Сорокин, занятый осмотром, не заметил, что весь вспотел – солнце грело по-летнему.
– Ну что? Нагляделись? Если да, у нас есть пять минут наломать багульника, и в путь.
Когда они вернулись в долину, вода в ручье плескалась у Дуката под самым брюхом.
– Всё! – выдохнул Штин, как только расступилась тайга и ручей заклокотал налево под склоны сопок. – Думаю, к шести будем дома! Одинцов, должно, будет шибко ругаться! Оч-чень серьёзный мужчина!
Заждавшийся, судя по угрюмому виду, Одинцов не ругался, он молчал и сопел. Янко сидел в углу на лавке и, казалось, весь бы вжался в угол, если бы смог.
Одинцов накрывал на стол и смотрел на Штина.
Штин снял казакин, его белоснежная сорочка, когда попадала в лучи заходящего солнца, сияла. В избе было одно большое окно на запад и одно поменьше на север. Окно на север упиралось в забор, а окно на запад смотрело в открытые ворота подворья. Солнце садилось за хребтом дальних сопок, и его последние лучи резали прямо через ворота в окно.

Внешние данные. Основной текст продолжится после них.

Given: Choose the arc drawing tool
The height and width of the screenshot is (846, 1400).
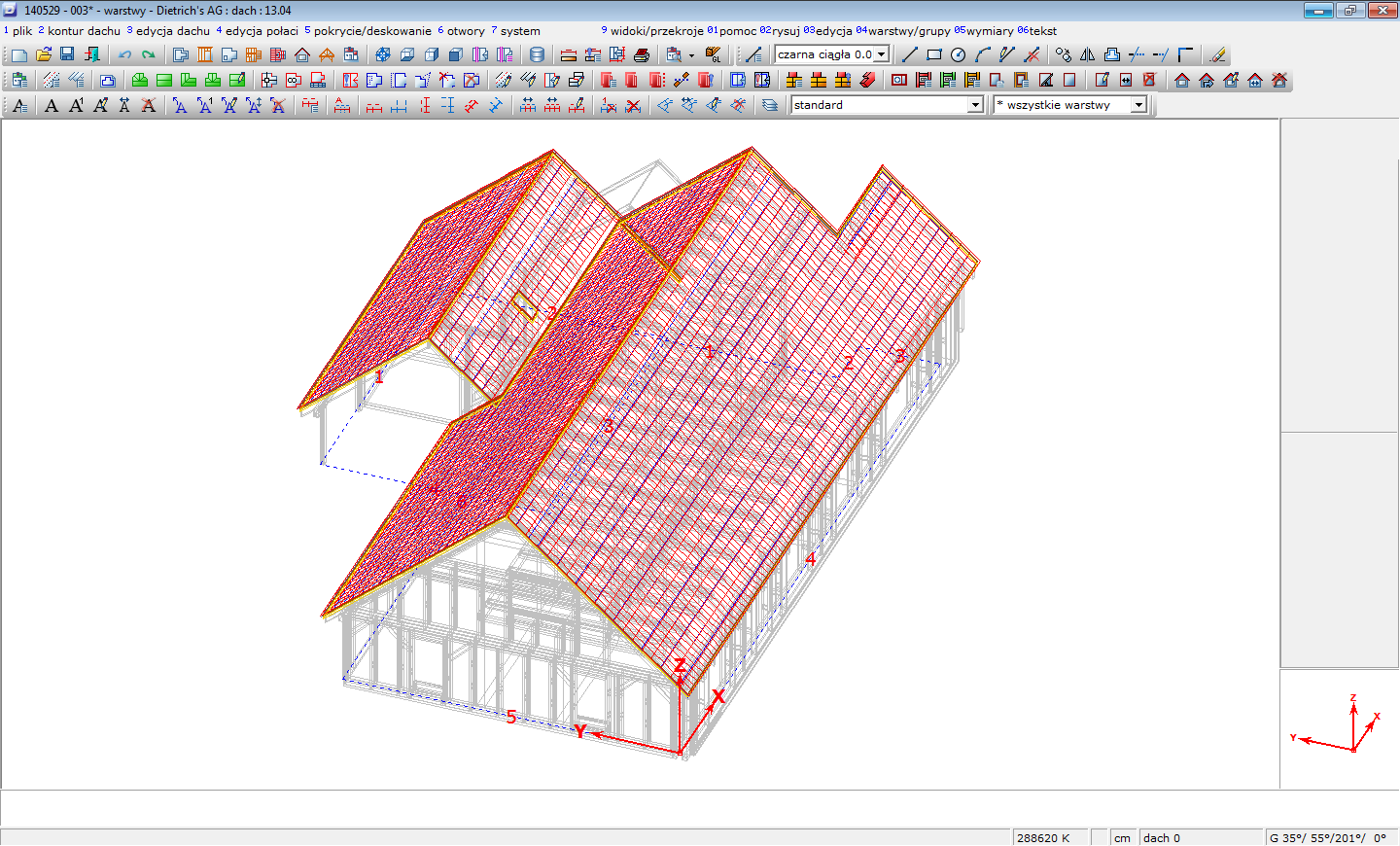Looking at the screenshot, I should point(982,55).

Штин осмотрел стол, пошёл к стене, повесил ремингтон, плётку и маузер, потом подошёл к корчаге и долго пил воду, потом стал искать в карманах казакина папиросы, потом закурил и, наконец, сел, на Одинцова не посмотрел. Тот кашлянул. Штин потянулся к бутылке с самогоном, тогда Одинцов подскочил, ухватил её за тонкое горлышко и под дно и стал аливать, сначала Штину, потом Сорокину. Когда Одинцов налил, Штин сказал:
– А я ведь тебя учил, сукина сына, сначала наливать гостю!
Потом он перевёл взгляд на Янка – тот глядел из своего угла – и сказал ему вкрадчивым голосом:
– А ты, хлопче, выдь и вытри лошадей, – и неожиданно так громко ударил ладонью по столу, что все вздрогнули. – Гэть! Иванэ, мамкин сын!
Парень, не сводя глаз со Штина, подскочил и стал красться к двери.
– Да насухо, насухо! Приду, проверю! Зразумив?
– Зразумив, дядько… – еле вымолвил Янко.
Только после этого Штин посмотрел на Одинцова.
– Ждёт?
– Ждёт!
– Иди! Завтра чтобы был не позже восьми!
– А вы…
– Не извольте беспокоиться, мы к завтраку будем готовы, господин Одинцов! В восемь!
Они остались вдвоём. Стол был накрыт богато: парила картошка, зеленели солёные огурцы, глянцем отливали грибы и розово-оранжевая рыба, благоухал запечённый в печи фазан…
– Однако мы должны были очень проголодаться, а, Мишель? Так, приступим?!
Но, несмотря на голод, они утолили его быстро, и дело дошло до таёжных заварок.
– Одинцов женился, – неожиданно, после некоторого молчания, произнёс Штин.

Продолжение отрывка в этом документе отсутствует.